Requirement:
Write the data below out exactly as it stands. Do not include the pictures.

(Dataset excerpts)
────────────────

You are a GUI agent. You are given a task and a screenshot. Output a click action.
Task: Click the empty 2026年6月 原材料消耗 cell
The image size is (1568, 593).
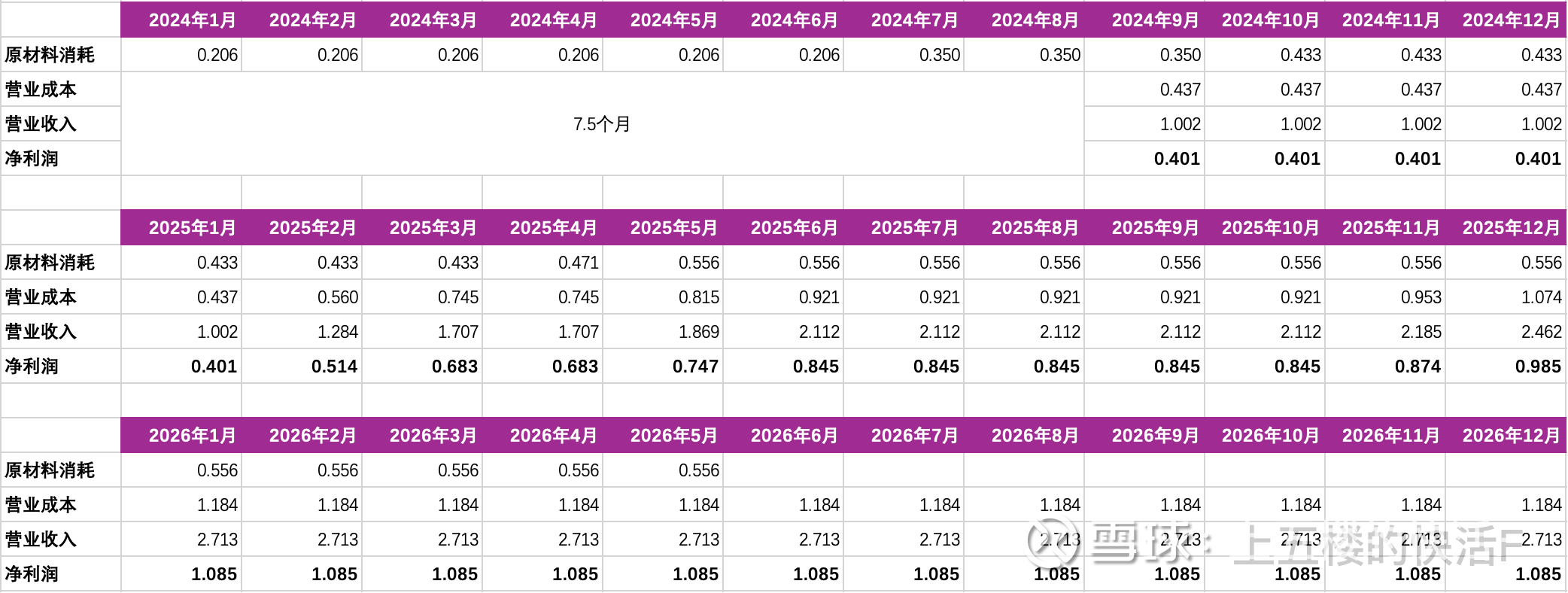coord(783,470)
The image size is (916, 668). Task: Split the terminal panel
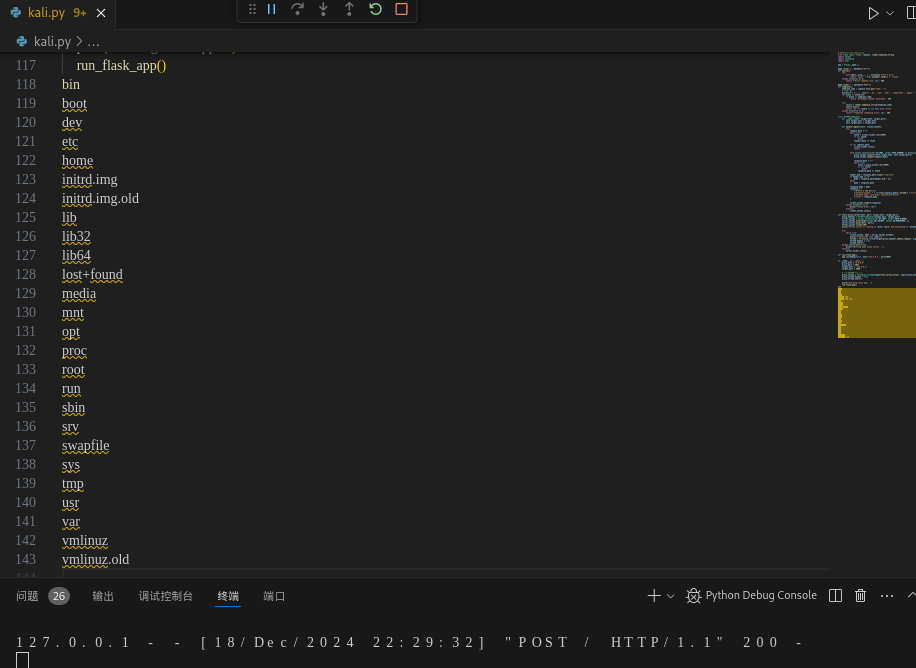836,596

────────────────

Answer space:
You are a GUI agent. You are given a task and a screenshot. Output a click action.
Task: Click the empty 2026年6月 原材料消耗 cell
The image size is (1568, 593).
coord(783,470)
The image size is (916, 668). Task: Split the terminal panel
836,596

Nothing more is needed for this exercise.